Illustration: Kaboompics.com – pexels
Crypto Price Predictions:
How Activation Functions Shape Neural Network Accuracy
Cryptocurrencies—most notably Bitcoin, Ethereum, and Litecoin—have gained worldwide attention for their dramatic price movements and potential to disrupt traditional financial systems. Unlike government-issued money, these digital assets rely on decentralized computer networks known as blockchains, where transactions are verified and recorded without central banks. While many people are drawn to cryptocurrencies in the hope of profiting from rapid price gains, the very volatility that can yield huge returns also poses a major challenge: prices can swing wildly in a matter of hours or days. This makes forecasting crypto prices both essential (for investors, traders, and researchers) and exceedingly difficult.
In this study, the authors examine how different activation functions in neural networks can improve the accuracy of crypto price predictions. An activation function is a mechanism inside a neural network that decides how much “signal” passes from one layer of the model to the next, shaping the final output. For instance, if a neural network is trying to predict tomorrow’s Bitcoin price, each “neuron” in the network processes part of the input data—like price history or trading volumes—and then applies an activation function to decide which information is most important. Three common activation functions are tested here:
- ReLU (Rectified Linear Unit): A simple and fast option, which outputs zero if the input is negative, and outputs that same input if it’s positive. Because it doesn’t deal well with negative values, it sometimes “loses” information.

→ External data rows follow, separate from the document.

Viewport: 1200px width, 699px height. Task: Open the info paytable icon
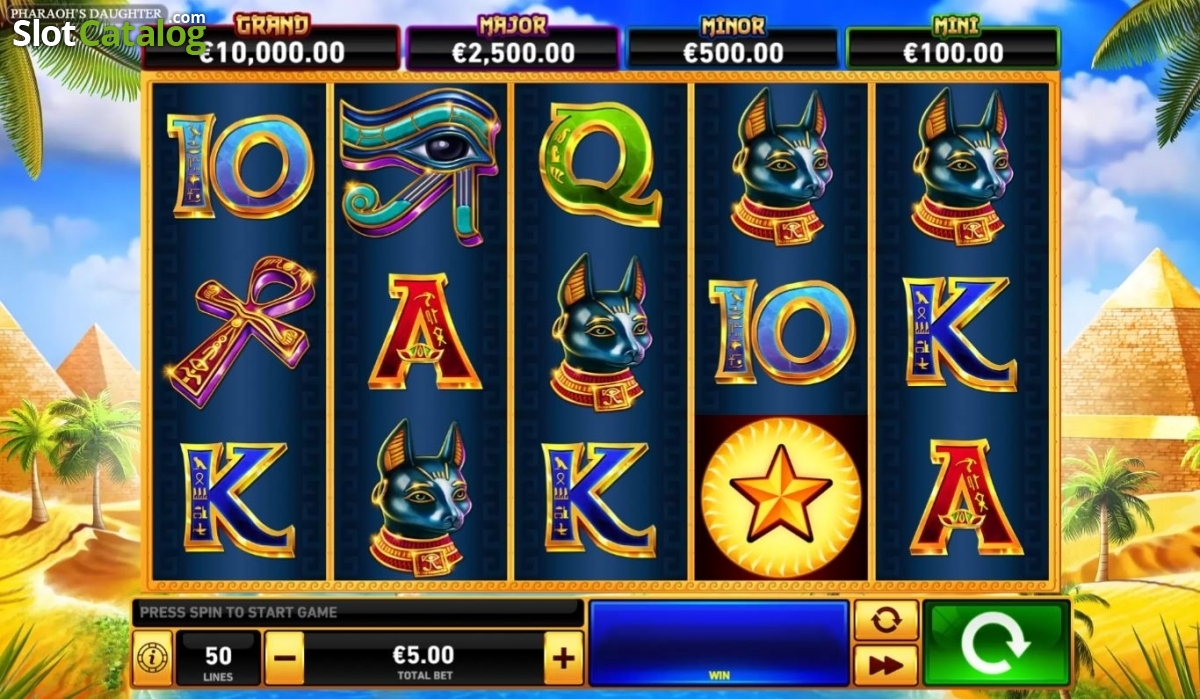[152, 658]
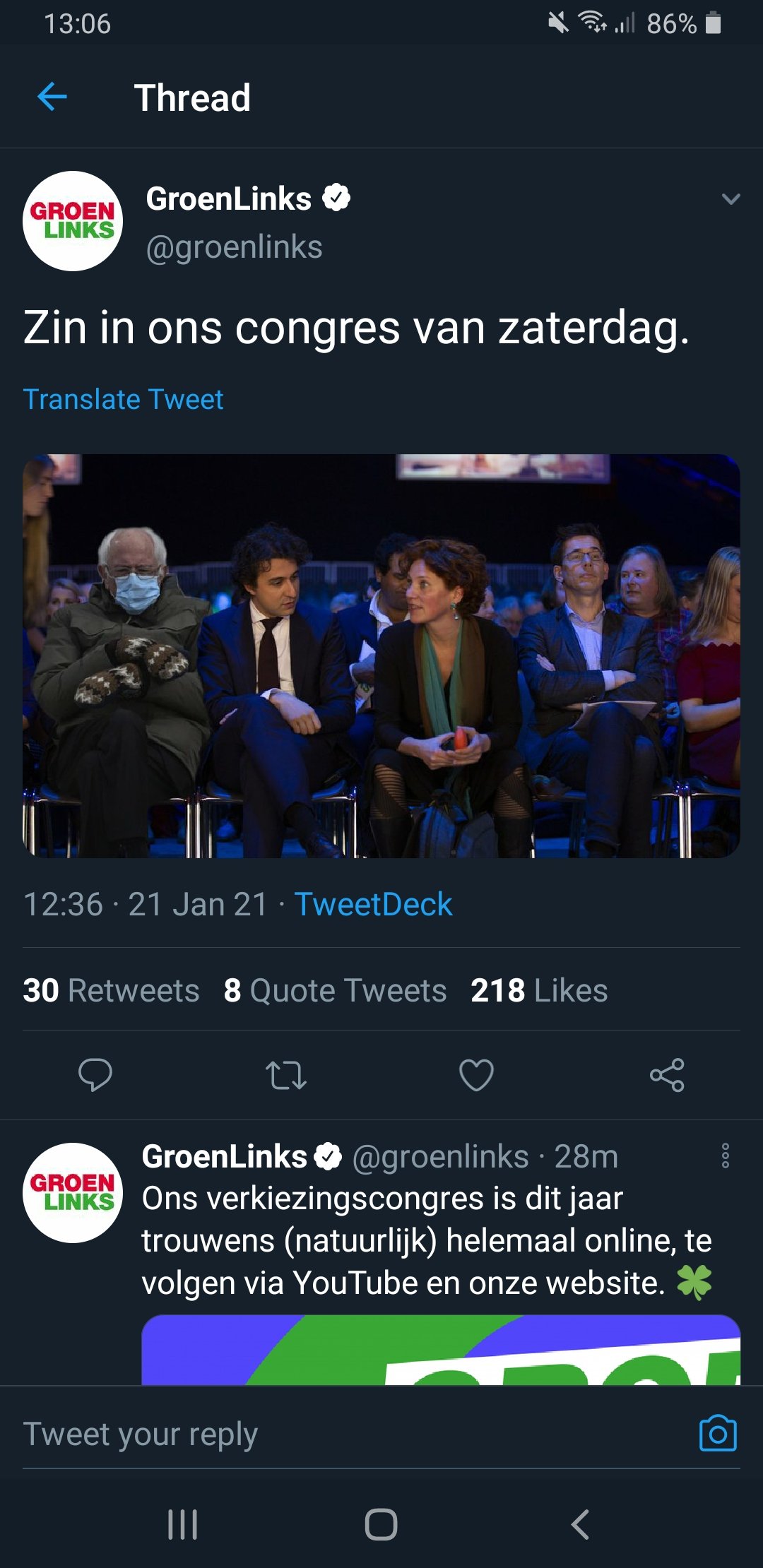Viewport: 763px width, 1568px height.
Task: Expand tweet options chevron at top right
Action: pyautogui.click(x=731, y=199)
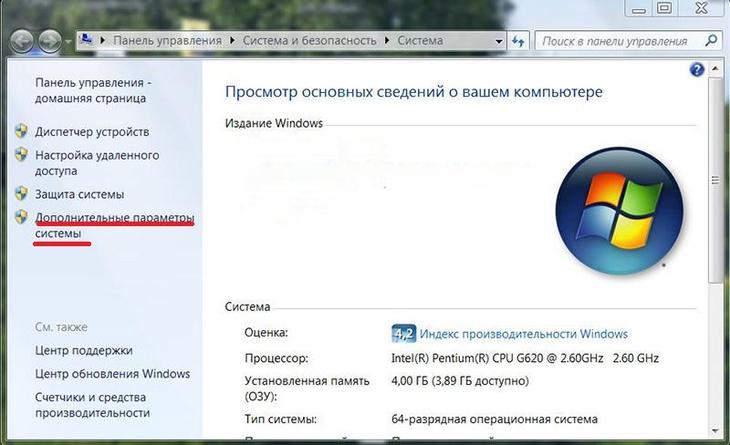Open the address bar history dropdown arrow
Viewport: 730px width, 445px height.
[x=495, y=41]
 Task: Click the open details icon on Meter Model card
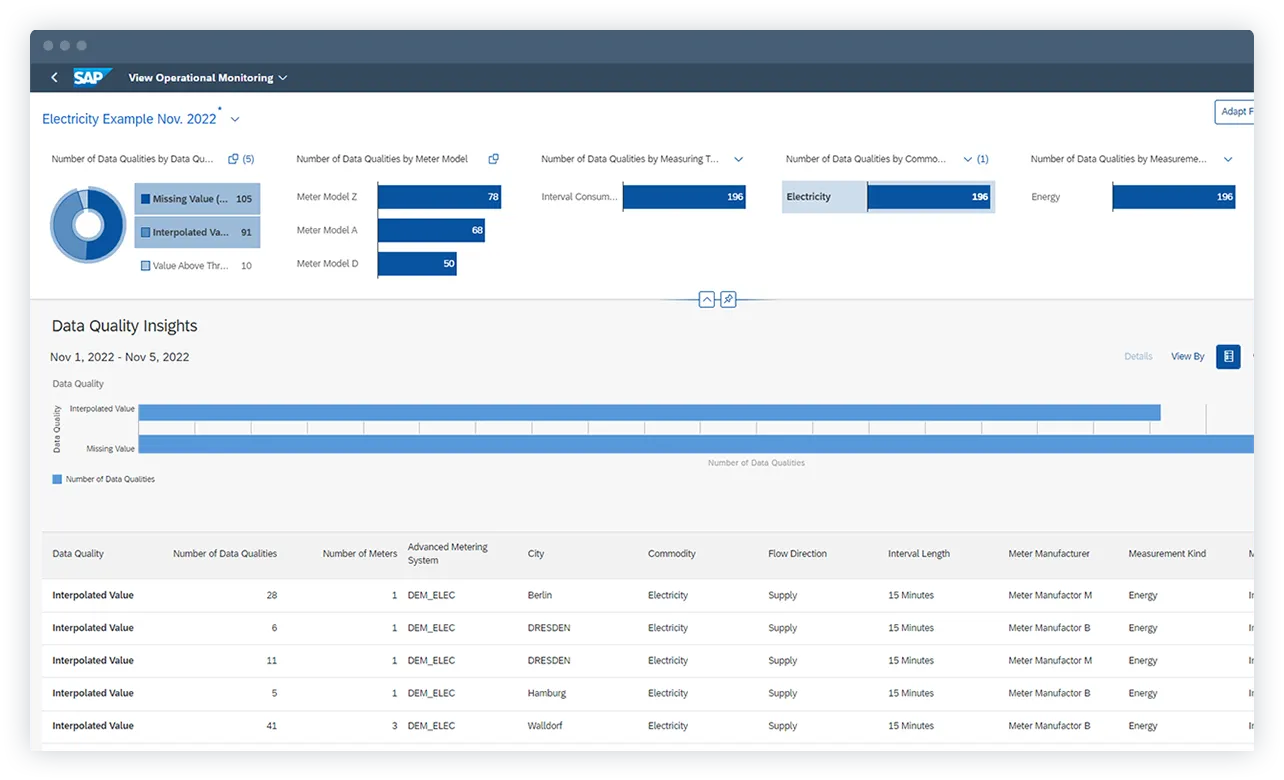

- Sigmoid: This function produces numbers between 0 and 1. It’s great for probabilities but can get “saturated” for extreme inputs (very large or very small), slowing the network’s learning.
- Tanh (Hyperbolic Tangent): Similar to Sigmoid, but outputs values between -1 and 1, making it easier in certain cases to learn patterns that cross zero.
By experimenting with these activation functions, the researchers aim to see whether one particular function (or multiple) can reduce the errors in price forecasts. They also explore a variety of neural network architectures. While all these architectures belong to the broad family of Recurrent Neural Networks (RNNs)—which are especially suitable for time-series data—they differ in how they manage information over time. For example, a simple RNN might have trouble remembering anything that happened more than a few steps ago. A GRU (Gated Recurrent Unit) or an LSTM (Long Short-Term Memory) network, on the other hand, uses extra “gates” or “cells” to decide which pieces of past information are relevant and which can be forgotten. This approach often helps them handle longer sequences, which could be crucial when markets move over days or weeks rather than minutes. The authors also test hybrid models like LSTM-GRU and RNN-LSTM, which combine features from different designs in an effort to harness the best of each.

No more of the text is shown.